The food canal is a long tube that begins at the mouth goes thru the body and terminates at the anus. For a fully developed healthy adult human being, it is about 30 feet long that is twisted, folded, and coiled around itself in order to fit inside the body. It has wide sections and narrow sections and every section has a particular digestive function.
To begin, the salivary glands in the cheeks or under the tongue secrete a starch-splitting enzyme called salivary amylase and start the process of digestion. The partially digested food passed thru the esophagus into the stomach. The stomach is the largest section of the food canal. Its muscular walls squeeze and mix the food with gastric hydrochloric acid, strongest acid in the body with pH of 3 or lower. This acid speeds up hydrolysis and helps the protein-splitting enzyme pepsin. Next, the food enters the small intestine where serious digestion takes place. The small intestine is about 20 feet long. At its entrance are two large glands: the liver and the pancreas. The pancreas secretes protein-splitting enzymes called trypsin, fat-splitting lipase, starch-splitting amylase, and other digestive enzymes. For the lipase to speed up fats digestion, it needs the help of the liver’s secretions called bile which is not an enzyme but can dissolve fat in water. Finally, the large intestine disposed the almost completely dehydrated undigestible waste.

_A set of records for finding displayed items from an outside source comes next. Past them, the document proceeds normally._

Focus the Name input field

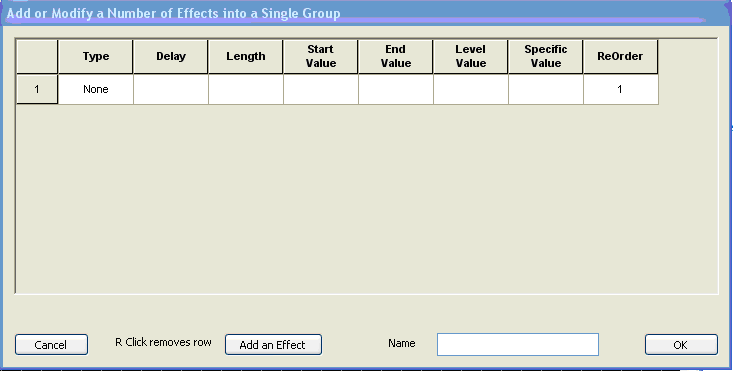517,344
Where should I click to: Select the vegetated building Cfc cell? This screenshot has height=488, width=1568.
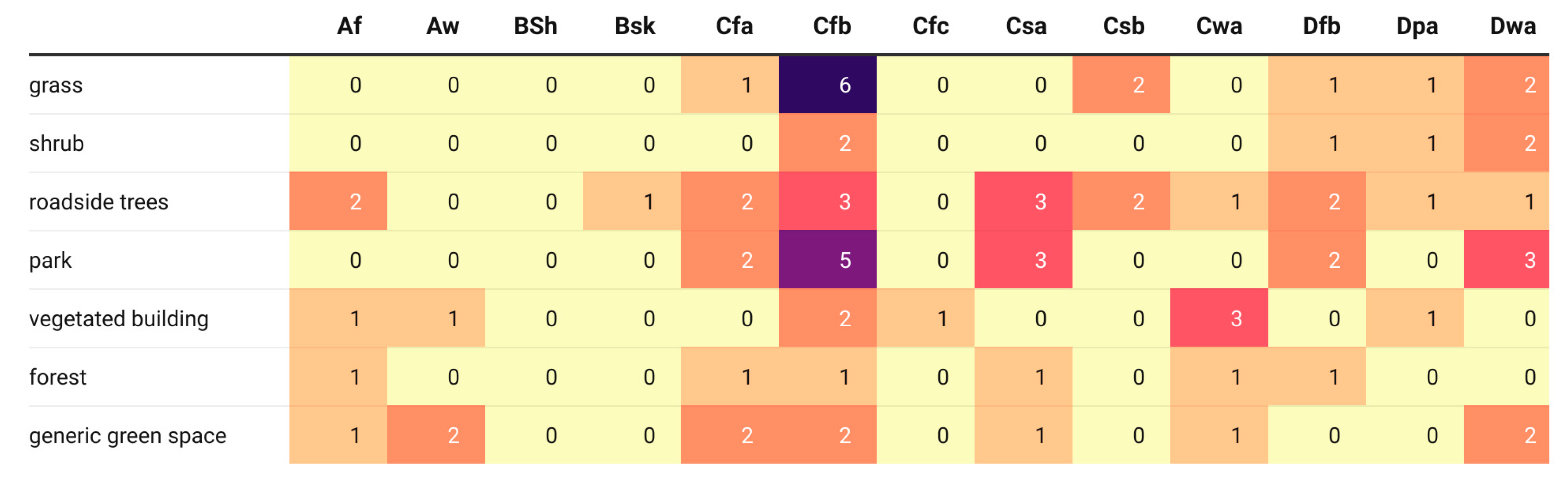click(x=925, y=319)
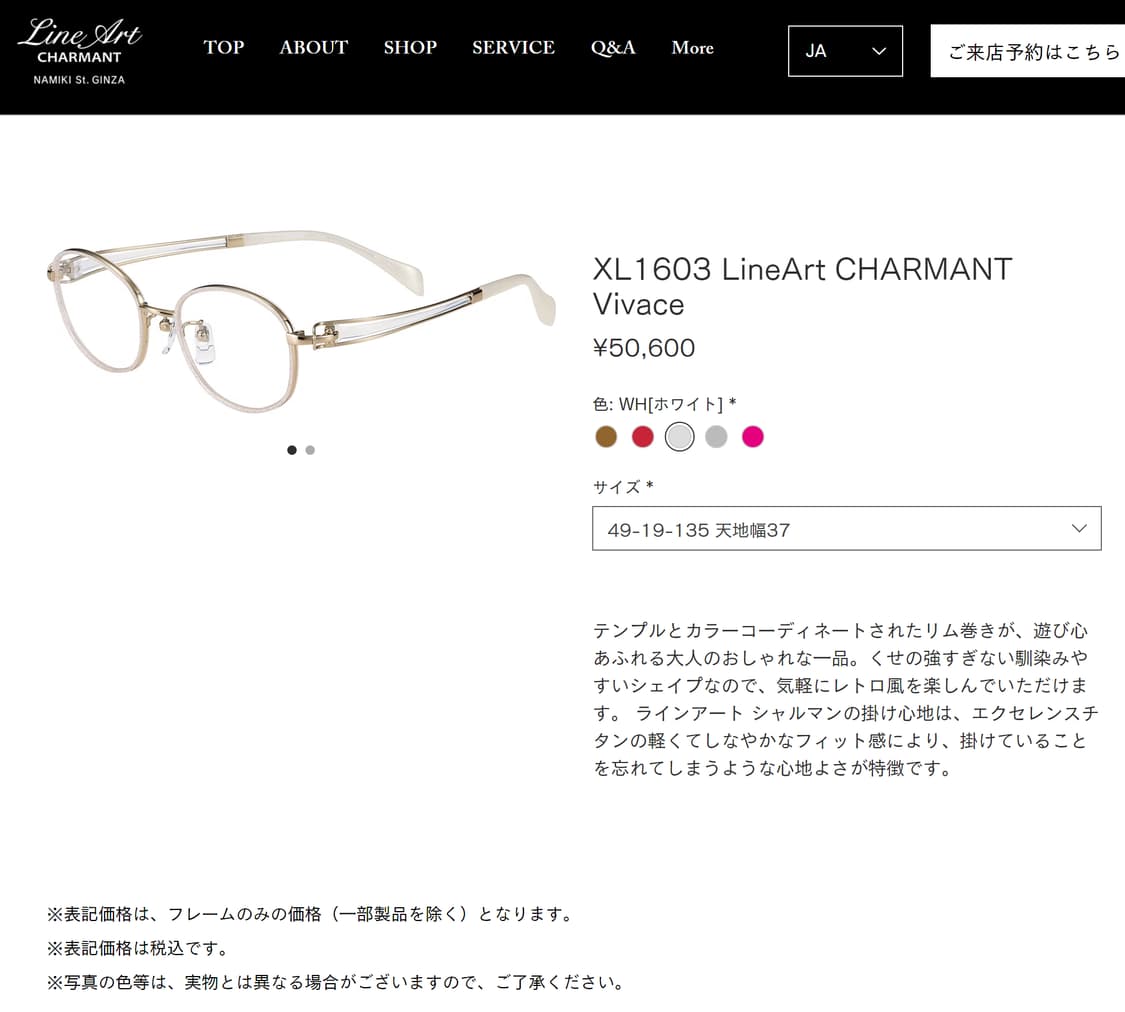Choose the red color option
The height and width of the screenshot is (1012, 1125).
click(x=643, y=436)
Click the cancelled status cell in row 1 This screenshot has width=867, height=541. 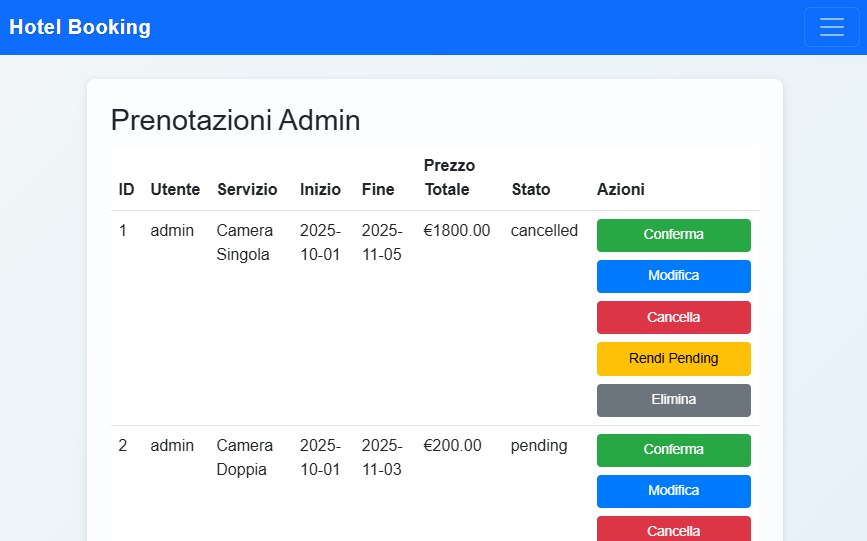click(x=544, y=231)

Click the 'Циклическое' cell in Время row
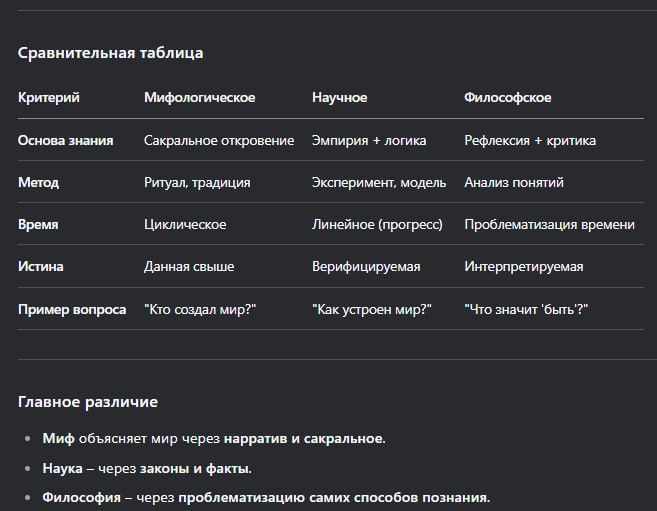pos(185,224)
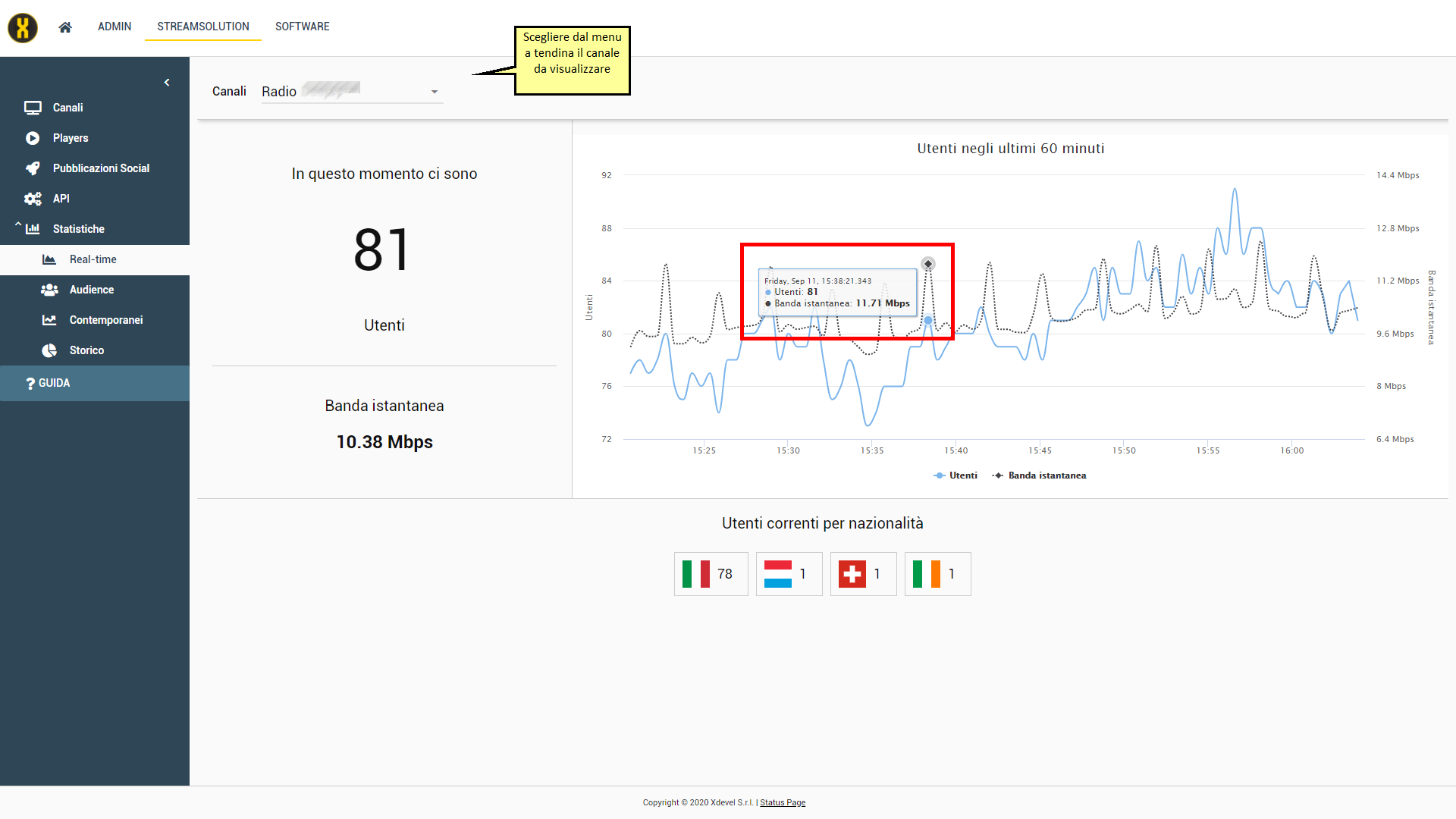
Task: Click the Canali monitor icon in sidebar
Action: click(33, 108)
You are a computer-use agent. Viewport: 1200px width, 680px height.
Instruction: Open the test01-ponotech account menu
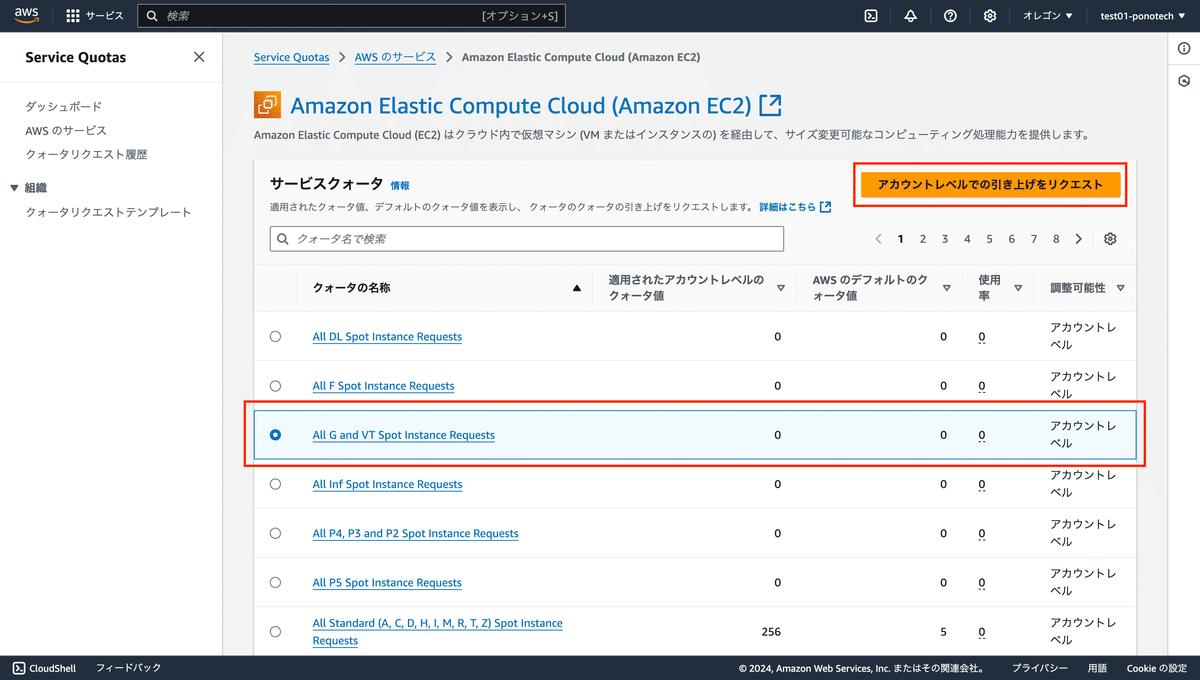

By sheer coincidence or not, the length of the food canal is equivalent to the length of sea level gravitational acceleration of 32 feet per second per second. This implies that the healthy eating speed limit going for second serving just takes a second. Breaking this limit has serious consequences. Too slow or too fast would both cause gastric indigestion. Forming a habit of obeying this eating speed limit would definitely boost one’s intelligence as well as one’s physical fitness.